Microsoft secretly launched a test of OpenAI’s unreleased GPT-4 model in India without required safety approvals, a breach that intensified board concerns about CEO Sam Altman’s leadership months before his dramatic firing, according to a Wall Street Journal investigation.
The unauthorized test marked the first real-world deployment of the revolutionary AI code and occurred without approval from the joint safety board established between Microsoft and OpenAI to evaluate risks before product releases. Most critically, OpenAI’s independent board members were kept completely in the dark about this violation.
According to the WSJ report, the breach only came to light when an OpenAI employee stopped a board member in a hallway after a marathon six-hour meeting. Neither Altman nor board president Greg Brockman had mentioned the incident during the meeting, despite having multiple opportunities to do so.
This episode became part of a larger pattern of alleged deception that ultimately contributed to Altman’s firing in November 2023. Board members Helen Toner, Tasha McCauley, Adam D’Angelo, and chief scientist Ilya Sutskever had grown increasingly distrustful of Altman’s management style and transparency.
“Things like ChatGPT and GPT-4 were meaningful shifts toward the board realizing that the stakes are getting higher here,” Toner told the Journal. “The board needs to be functioning well.”

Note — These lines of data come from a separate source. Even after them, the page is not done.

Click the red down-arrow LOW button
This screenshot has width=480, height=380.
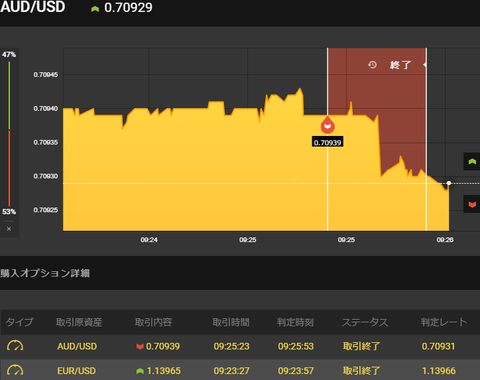tap(472, 204)

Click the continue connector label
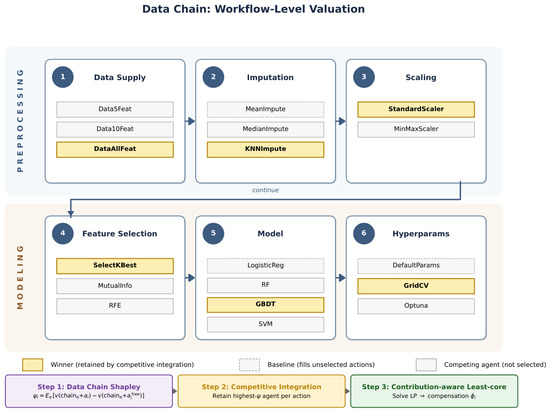pyautogui.click(x=266, y=190)
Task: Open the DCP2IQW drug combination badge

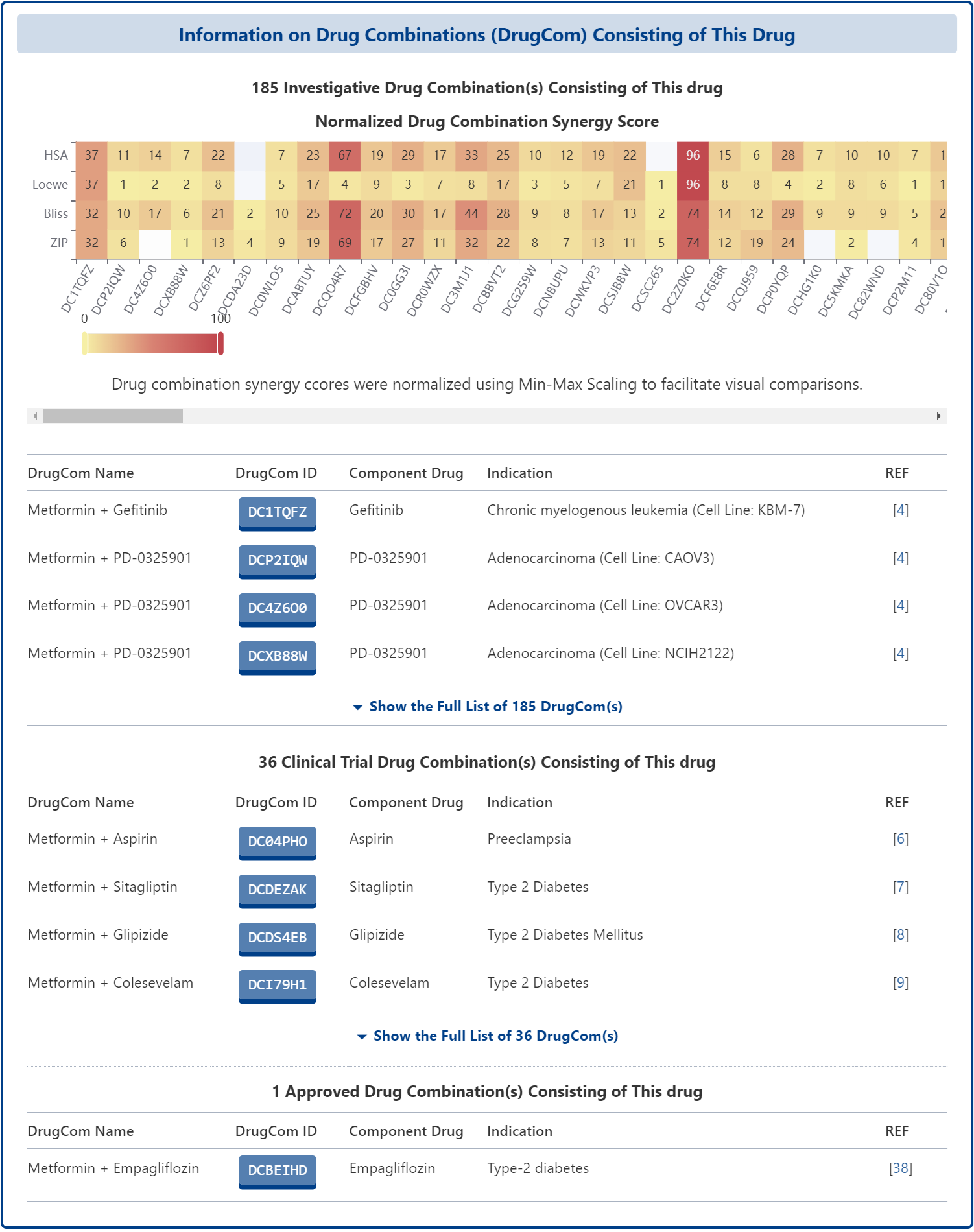Action: click(277, 560)
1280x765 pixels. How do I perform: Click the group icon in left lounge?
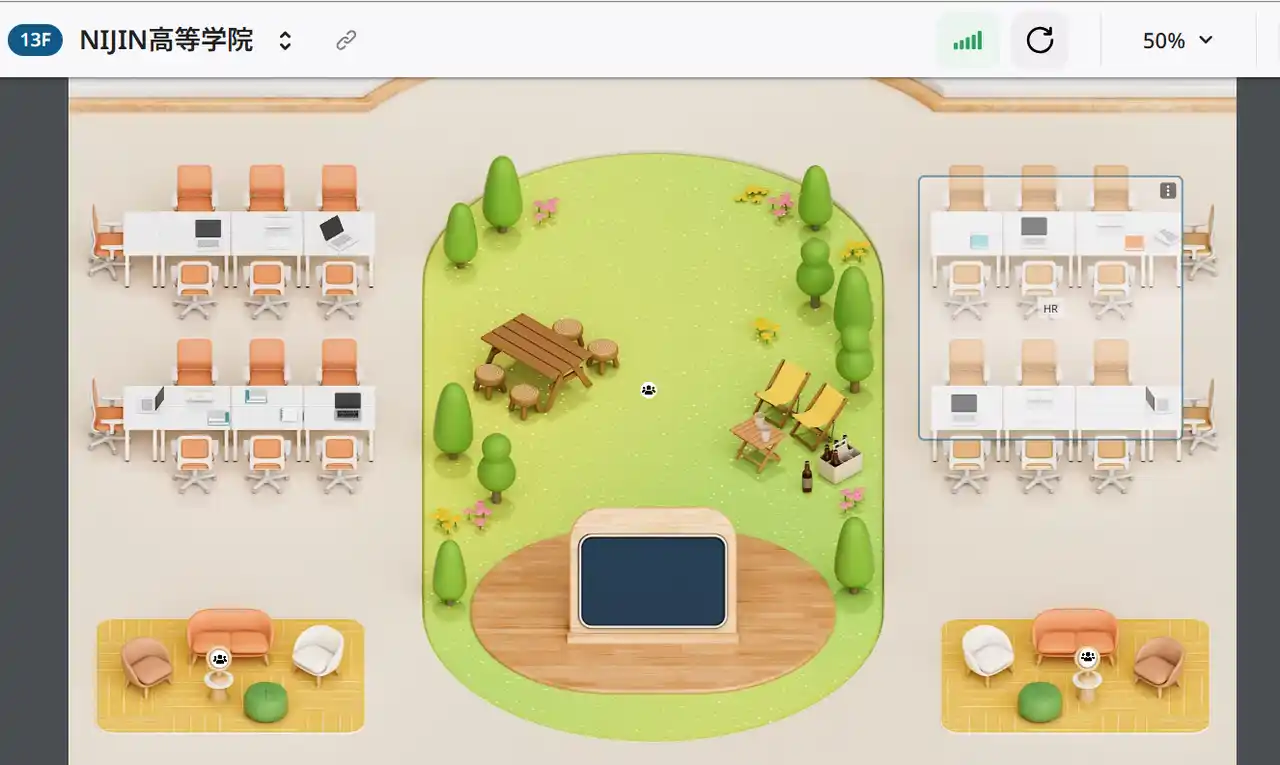[x=220, y=658]
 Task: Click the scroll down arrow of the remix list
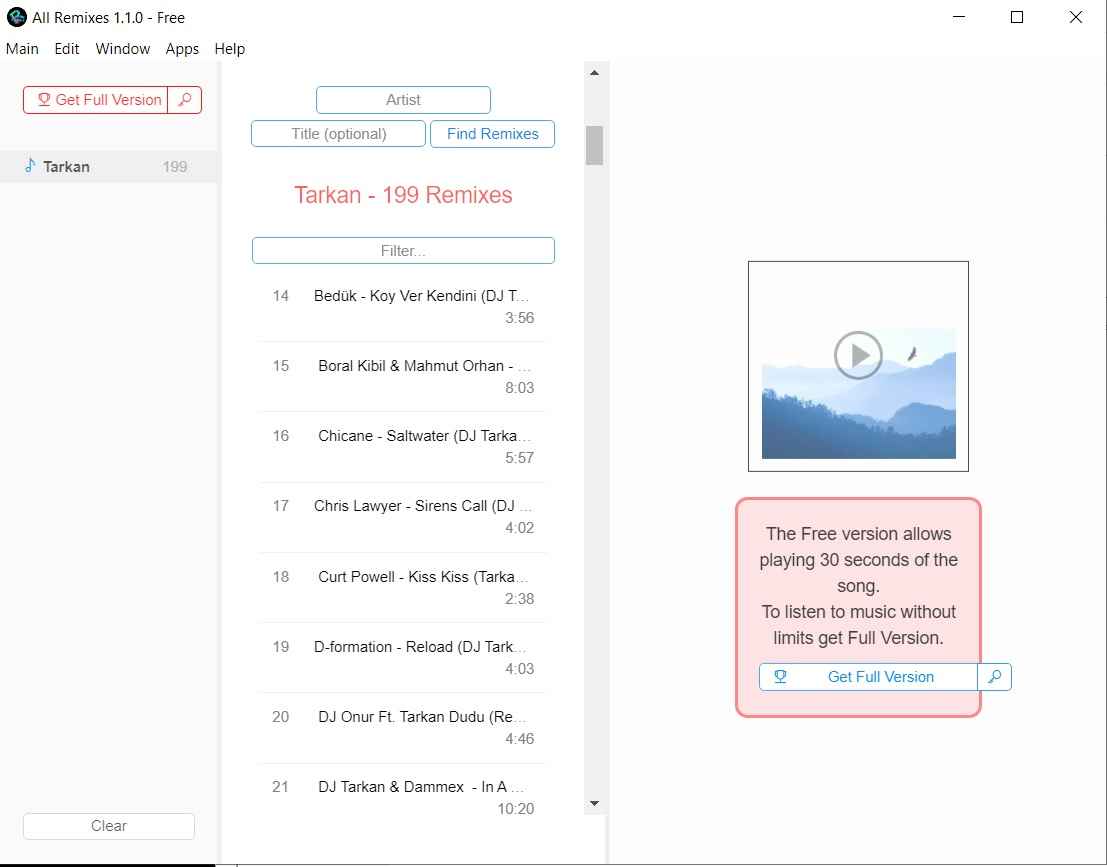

The GPT-4 safety breach wasn’t an isolated incident. During a separate meeting, Altman had claimed three controversial GPT-4 enhancements had received safety board approval, but when pressed by Toner, only one had actually been cleared, the WSJ reported.
Board members also learned belatedly that Altman personally owned OpenAI’s Startup Fund, which had been publicly described as “managed” by OpenAI, further eroding trust in his leadership.
These revelations help explain why the board cited Altman’s failure to be “consistently candid” when announcing his termination. However, the board’s inability to communicate these specific concerns publicly contributed to the swift employee backlash that ultimately forced Altman’s reinstatement just days after his firing.